# TASK PROMPT:
The listing below is to be copied exactly, with pictures excluded.

# DATA SHOWN:
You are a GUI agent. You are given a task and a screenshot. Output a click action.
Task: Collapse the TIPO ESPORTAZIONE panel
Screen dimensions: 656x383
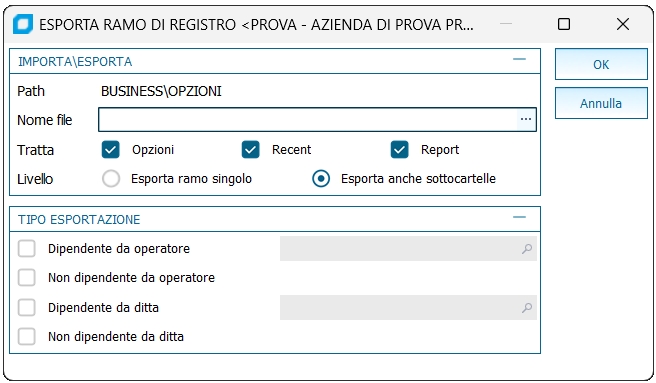pyautogui.click(x=519, y=217)
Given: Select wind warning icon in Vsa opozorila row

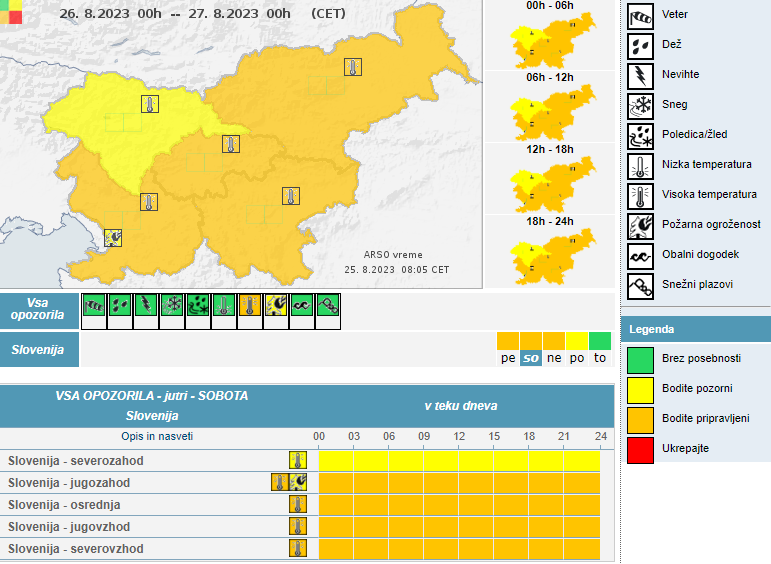Looking at the screenshot, I should 94,306.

# SOLUTION TO THE PROBLEM:
You are a GUI agent. You are given a task and a screenshot. Output a click action.
Task: Collapse the TIPO ESPORTAZIONE panel
Screen dimensions: 656x383
pyautogui.click(x=519, y=217)
Given: Select wind warning icon in Vsa opozorila row

Looking at the screenshot, I should 94,306.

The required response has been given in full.